…About Honey and Darling’s fate… Now she’s nothing but questions… Oh, Mark, who built this wall? What happened to the people who built it? Why would they flee the island?? By the third panel, Mark is shrugging his shoulders as if to say, “How the hell should I know, lady? What? do I look like Wikipedia??”
No entries on the internets about lost Hawaiian civilizations… But it’s early and there is no doubt more to reveal. I feel a history lesson coming on. I’m thinking that the spider in the third Panel is random, much like it was in the cave system…
Since diamond tipped saw blades are needed to cut the lava rock used to build the structures, perhaps the ancient islanders never returned from an ill-fated voyage to the closest diamond source in Canada.
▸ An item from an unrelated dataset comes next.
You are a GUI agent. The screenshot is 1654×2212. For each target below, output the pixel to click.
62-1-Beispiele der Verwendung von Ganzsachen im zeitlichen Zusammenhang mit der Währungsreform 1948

The art historical and theatrical term for the spider-on-tree-in-the-corner element is coulisse. This framing or overlapping devise was a favorite compositional feature in the art of the Renaissance and Baroque periods (e.g. Fall of Icarus by Bruegel the Elder; Discovery of Body of St Mark, Tintoretto; Rape of Europa, Rubens), though the motif did not have to be strictly diagonal . The coulisse element was placed off to the side, starting in the foreground, and helped provide a staging for contrasting light, scale, or even compositional recession or “flow” (“coulisse” comes from the French “couler”, “to flow”). In landscapes, diagonal objects were common. It was still a popular feature into the 19th century (e.g. The Oxbow, Thomas Cole) and shows up even in modern comic strips, like this one. So there you have it: Allen is carrying on a tradition that spans over 600 years.